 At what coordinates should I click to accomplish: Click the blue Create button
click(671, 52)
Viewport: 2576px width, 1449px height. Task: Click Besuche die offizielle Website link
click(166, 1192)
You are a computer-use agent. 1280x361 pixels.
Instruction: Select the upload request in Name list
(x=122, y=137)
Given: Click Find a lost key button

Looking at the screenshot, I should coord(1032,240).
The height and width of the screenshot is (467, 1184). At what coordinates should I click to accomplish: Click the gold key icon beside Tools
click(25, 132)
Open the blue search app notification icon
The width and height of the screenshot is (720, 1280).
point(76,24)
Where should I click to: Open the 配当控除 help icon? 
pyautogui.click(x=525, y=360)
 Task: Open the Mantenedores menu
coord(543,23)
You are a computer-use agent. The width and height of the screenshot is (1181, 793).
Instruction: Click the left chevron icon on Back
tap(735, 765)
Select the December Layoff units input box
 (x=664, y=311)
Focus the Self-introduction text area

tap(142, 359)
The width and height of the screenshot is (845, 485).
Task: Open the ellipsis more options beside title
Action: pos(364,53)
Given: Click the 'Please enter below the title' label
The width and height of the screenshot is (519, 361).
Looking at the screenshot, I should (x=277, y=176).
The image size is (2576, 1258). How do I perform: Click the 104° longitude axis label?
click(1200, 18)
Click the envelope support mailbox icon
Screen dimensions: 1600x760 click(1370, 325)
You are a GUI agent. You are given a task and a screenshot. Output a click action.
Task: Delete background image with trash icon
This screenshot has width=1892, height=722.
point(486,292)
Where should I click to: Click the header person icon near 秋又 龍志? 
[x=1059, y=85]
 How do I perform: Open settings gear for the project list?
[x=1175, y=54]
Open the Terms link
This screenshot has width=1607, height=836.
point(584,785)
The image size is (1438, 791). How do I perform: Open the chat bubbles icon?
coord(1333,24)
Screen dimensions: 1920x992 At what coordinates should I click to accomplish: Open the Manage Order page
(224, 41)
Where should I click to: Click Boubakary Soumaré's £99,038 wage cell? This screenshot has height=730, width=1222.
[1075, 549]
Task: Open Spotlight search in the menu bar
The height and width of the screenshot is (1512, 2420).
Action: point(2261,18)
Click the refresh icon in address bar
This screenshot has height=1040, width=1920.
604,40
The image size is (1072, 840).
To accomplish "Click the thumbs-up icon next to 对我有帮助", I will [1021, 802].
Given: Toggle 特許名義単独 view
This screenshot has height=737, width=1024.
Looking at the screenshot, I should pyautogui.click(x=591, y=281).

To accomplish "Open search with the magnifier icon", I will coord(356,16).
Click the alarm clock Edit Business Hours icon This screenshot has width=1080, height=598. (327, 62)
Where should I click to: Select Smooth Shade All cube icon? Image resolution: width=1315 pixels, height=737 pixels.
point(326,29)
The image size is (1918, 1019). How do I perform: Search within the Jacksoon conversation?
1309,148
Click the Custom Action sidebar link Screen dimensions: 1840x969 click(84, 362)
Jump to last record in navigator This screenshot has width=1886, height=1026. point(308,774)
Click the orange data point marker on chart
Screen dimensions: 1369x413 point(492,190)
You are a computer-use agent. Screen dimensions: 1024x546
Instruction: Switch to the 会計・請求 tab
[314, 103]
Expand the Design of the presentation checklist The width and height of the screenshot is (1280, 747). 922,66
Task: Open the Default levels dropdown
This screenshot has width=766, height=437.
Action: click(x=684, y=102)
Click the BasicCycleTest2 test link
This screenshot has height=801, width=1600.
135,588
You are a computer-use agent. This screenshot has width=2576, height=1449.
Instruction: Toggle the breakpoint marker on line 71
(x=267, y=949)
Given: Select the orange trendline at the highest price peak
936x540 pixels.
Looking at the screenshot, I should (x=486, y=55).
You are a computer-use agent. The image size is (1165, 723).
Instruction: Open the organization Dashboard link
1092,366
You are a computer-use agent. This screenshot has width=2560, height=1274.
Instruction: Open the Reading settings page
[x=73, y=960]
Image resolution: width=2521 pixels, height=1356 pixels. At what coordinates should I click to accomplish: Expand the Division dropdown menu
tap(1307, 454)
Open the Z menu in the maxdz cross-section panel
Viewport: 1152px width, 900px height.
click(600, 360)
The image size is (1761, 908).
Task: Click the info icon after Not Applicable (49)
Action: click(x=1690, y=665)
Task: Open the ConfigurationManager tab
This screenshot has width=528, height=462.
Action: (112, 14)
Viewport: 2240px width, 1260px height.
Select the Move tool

──────────

▸ **What to work on**
Could you reproduce all of the records above word for word?

▸ **Expected answer**
 At what coordinates should I click to accomplish: Click the blue Create button
click(671, 52)
Viewport: 2576px width, 1449px height. Task: Click Besuche die offizielle Website link
click(166, 1192)
You are a computer-use agent. 1280x361 pixels.
Instruction: Select the upload request in Name list
(x=122, y=137)
Given: Click Find a lost key button

Looking at the screenshot, I should coord(1032,240).
The height and width of the screenshot is (467, 1184). At what coordinates should I click to accomplish: Click the gold key icon beside Tools
click(25, 132)
Open the blue search app notification icon
The width and height of the screenshot is (720, 1280).
point(76,24)
Where should I click to: Open the 配当控除 help icon? 
pyautogui.click(x=525, y=360)
 Task: Open the Mantenedores menu
coord(543,23)
You are a computer-use agent. The width and height of the screenshot is (1181, 793).
Instruction: Click the left chevron icon on Back
tap(735, 765)
Select the December Layoff units input box
 (x=664, y=311)
Focus the Self-introduction text area

tap(142, 359)
The width and height of the screenshot is (845, 485).
Task: Open the ellipsis more options beside title
Action: pos(364,53)
Given: Click the 'Please enter below the title' label
The width and height of the screenshot is (519, 361).
Looking at the screenshot, I should (x=277, y=176).
The image size is (2576, 1258). How do I perform: Click the 104° longitude axis label?
click(1200, 18)
Click the envelope support mailbox icon
Screen dimensions: 1600x760 click(1370, 325)
You are a GUI agent. You are given a task and a screenshot. Output a click action.
Task: Delete background image with trash icon
This screenshot has width=1892, height=722.
point(486,292)
Where should I click to: Click the header person icon near 秋又 龍志? 
[x=1059, y=85]
 How do I perform: Open settings gear for the project list?
[x=1175, y=54]
Open the Terms link
This screenshot has width=1607, height=836.
point(584,785)
The image size is (1438, 791). How do I perform: Open the chat bubbles icon?
coord(1333,24)
Screen dimensions: 1920x992 At what coordinates should I click to accomplish: Open the Manage Order page
(224, 41)
Where should I click to: Click Boubakary Soumaré's £99,038 wage cell? This screenshot has height=730, width=1222.
[1075, 549]
Task: Open Spotlight search in the menu bar
The height and width of the screenshot is (1512, 2420).
Action: point(2261,18)
Click the refresh icon in address bar
This screenshot has height=1040, width=1920.
604,40
The image size is (1072, 840).
To accomplish "Click the thumbs-up icon next to 对我有帮助", I will [1021, 802].
Given: Toggle 特許名義単独 view
This screenshot has height=737, width=1024.
Looking at the screenshot, I should pyautogui.click(x=591, y=281).

To accomplish "Open search with the magnifier icon", I will coord(356,16).
Click the alarm clock Edit Business Hours icon This screenshot has width=1080, height=598. (327, 62)
Where should I click to: Select Smooth Shade All cube icon? Image resolution: width=1315 pixels, height=737 pixels.
point(326,29)
The image size is (1918, 1019). How do I perform: Search within the Jacksoon conversation?
1309,148
Click the Custom Action sidebar link Screen dimensions: 1840x969 click(84, 362)
Jump to last record in navigator This screenshot has width=1886, height=1026. point(308,774)
Click the orange data point marker on chart
Screen dimensions: 1369x413 point(492,190)
You are a computer-use agent. Screen dimensions: 1024x546
Instruction: Switch to the 会計・請求 tab
[314, 103]
Expand the Design of the presentation checklist The width and height of the screenshot is (1280, 747). 922,66
Task: Open the Default levels dropdown
This screenshot has width=766, height=437.
Action: click(x=684, y=102)
Click the BasicCycleTest2 test link
This screenshot has height=801, width=1600.
135,588
You are a computer-use agent. This screenshot has width=2576, height=1449.
Instruction: Toggle the breakpoint marker on line 71
(x=267, y=949)
Given: Select the orange trendline at the highest price peak
936x540 pixels.
Looking at the screenshot, I should (x=486, y=55).
You are a computer-use agent. The image size is (1165, 723).
Instruction: Open the organization Dashboard link
1092,366
You are a computer-use agent. This screenshot has width=2560, height=1274.
Instruction: Open the Reading settings page
[x=73, y=960]
Image resolution: width=2521 pixels, height=1356 pixels. At what coordinates should I click to accomplish: Expand the Division dropdown menu
tap(1307, 454)
Open the Z menu in the maxdz cross-section panel
Viewport: 1152px width, 900px height.
click(600, 360)
The image size is (1761, 908).
Task: Click the info icon after Not Applicable (49)
Action: click(x=1690, y=665)
Task: Open the ConfigurationManager tab
This screenshot has width=528, height=462.
Action: (112, 14)
Viewport: 2240px width, 1260px height.
Select the Move tool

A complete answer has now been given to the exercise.